Sea story
From Wikipedia, the free encyclopedia
A sea story is a work of fiction set largely at sea. The enclosed setting of life aboard a ship allows an author to portray a social world in miniature, with characters cut off from the outside world and forced to interact in cramped and stressful conditions. Themes can include differences between seamen and officers, bullying behavior, struggles against treacherous weather and sea conditions, piracy, shipwrecks, mutiny, naval activity and battles, commercial fishing, boat racing, explorations of inhospitable areas, and quite often baudy liasons with bar-girls in exotic locales.
The form has been popular from Homer's Odyssey onwards. Notable exponents of the sea story include:
- Captain Frederick Marryat (1792–1848): Peter Simple
- Herman Melville (1819–1891): Moby-Dick
- C. S. Forester (1899–1966): Horatio Hornblower series
- Nicholas Monsarrat (1910–1979): The Cruel Sea
- Patrick O'Brian (1914–2000): Aubrey–Maturin series
Sea-story periodicals include:
- The Ocean, one of the first specialized pulp magazines (March 1907 to January 1908)[1]

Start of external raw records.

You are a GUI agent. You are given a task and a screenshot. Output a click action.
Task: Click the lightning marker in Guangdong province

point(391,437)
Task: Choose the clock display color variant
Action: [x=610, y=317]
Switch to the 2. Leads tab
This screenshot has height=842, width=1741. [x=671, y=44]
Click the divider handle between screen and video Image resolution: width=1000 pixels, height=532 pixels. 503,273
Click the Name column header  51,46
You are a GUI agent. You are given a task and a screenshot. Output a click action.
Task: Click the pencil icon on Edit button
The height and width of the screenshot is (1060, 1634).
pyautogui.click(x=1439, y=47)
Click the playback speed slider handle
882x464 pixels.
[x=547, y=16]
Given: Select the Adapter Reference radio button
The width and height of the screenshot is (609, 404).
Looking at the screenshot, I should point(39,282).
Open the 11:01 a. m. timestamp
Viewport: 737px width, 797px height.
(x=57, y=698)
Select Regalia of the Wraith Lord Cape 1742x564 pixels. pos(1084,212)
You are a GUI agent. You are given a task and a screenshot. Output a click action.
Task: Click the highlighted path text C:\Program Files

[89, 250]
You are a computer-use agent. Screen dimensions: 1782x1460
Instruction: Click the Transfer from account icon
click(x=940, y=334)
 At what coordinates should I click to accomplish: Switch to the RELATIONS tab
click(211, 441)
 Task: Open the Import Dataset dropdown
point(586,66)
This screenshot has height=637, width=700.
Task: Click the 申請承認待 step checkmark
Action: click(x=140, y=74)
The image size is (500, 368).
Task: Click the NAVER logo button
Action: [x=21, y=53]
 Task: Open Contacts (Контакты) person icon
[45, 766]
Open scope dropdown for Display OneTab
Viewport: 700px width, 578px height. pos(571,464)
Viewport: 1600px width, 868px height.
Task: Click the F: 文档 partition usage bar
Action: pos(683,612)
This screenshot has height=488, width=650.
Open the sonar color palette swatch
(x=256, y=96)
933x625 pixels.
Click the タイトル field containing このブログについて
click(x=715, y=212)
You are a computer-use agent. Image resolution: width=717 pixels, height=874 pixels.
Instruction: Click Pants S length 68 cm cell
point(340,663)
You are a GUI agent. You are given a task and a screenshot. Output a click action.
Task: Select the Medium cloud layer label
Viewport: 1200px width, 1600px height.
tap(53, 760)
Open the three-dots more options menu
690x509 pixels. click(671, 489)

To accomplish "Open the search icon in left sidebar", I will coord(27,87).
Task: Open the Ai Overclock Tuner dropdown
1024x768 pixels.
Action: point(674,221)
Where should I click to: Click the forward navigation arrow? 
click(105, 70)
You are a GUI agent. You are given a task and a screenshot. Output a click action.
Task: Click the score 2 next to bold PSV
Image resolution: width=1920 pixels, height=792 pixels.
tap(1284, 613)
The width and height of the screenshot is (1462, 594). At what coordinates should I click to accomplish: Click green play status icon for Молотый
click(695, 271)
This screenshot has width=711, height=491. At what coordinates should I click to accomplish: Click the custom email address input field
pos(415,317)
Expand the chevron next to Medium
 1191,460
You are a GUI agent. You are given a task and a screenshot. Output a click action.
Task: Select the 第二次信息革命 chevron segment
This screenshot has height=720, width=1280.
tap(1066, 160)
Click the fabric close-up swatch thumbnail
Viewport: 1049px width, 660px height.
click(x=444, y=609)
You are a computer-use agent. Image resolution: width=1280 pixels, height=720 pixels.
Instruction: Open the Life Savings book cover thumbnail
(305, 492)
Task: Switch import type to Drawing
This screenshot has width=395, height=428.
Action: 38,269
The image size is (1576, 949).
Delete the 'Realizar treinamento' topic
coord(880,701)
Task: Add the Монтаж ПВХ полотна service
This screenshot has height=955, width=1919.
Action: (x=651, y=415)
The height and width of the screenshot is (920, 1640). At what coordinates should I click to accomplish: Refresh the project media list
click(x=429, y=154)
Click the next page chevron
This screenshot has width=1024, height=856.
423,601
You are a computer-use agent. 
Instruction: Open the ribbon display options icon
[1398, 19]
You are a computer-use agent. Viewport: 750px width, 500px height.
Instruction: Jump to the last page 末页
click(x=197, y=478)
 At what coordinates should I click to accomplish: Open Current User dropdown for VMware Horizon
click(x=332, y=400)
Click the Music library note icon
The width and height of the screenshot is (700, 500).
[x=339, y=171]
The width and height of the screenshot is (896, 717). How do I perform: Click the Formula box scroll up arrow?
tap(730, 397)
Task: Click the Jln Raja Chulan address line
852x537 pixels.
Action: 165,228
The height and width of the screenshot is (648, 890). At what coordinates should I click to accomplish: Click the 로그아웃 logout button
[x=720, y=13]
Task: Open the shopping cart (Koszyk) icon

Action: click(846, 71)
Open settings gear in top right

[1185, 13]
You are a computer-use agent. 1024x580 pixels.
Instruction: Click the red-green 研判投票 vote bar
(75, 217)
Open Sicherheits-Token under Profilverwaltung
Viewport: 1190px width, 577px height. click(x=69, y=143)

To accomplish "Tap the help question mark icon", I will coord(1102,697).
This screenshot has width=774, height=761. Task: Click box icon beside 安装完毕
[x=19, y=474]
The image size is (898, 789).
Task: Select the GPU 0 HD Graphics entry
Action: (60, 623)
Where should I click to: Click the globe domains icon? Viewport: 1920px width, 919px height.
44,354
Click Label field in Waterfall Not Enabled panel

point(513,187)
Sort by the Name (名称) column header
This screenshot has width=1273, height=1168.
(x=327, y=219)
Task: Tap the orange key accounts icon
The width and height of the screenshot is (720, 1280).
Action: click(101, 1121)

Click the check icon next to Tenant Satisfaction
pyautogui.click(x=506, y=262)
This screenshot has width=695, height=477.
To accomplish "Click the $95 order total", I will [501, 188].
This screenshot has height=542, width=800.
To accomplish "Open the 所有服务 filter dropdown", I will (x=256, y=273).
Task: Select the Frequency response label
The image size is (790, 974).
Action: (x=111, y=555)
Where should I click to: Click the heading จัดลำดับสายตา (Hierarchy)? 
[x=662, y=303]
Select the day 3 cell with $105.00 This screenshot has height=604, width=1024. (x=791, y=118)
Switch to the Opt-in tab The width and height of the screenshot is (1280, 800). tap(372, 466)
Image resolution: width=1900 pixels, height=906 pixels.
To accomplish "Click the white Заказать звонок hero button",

- Sea Stories, a Street & Smith pulp (February 1922 to June 1930)
- Sea Novel Magazine, a Frank A. Munsey pulp (2 issues, November 1940, January 1941)
- Sea Story Annual and Sea Story Anthology, 1940's Street & Smith large-size reprint pulps
- Tales of the Sea, digest (Spring 1953)
[edit] References
- ^ "Lost at Sea: The Story of The Ocean," introduction to The Ocean: 100th Anniversary Collection (Off-Trail Publications, 2008).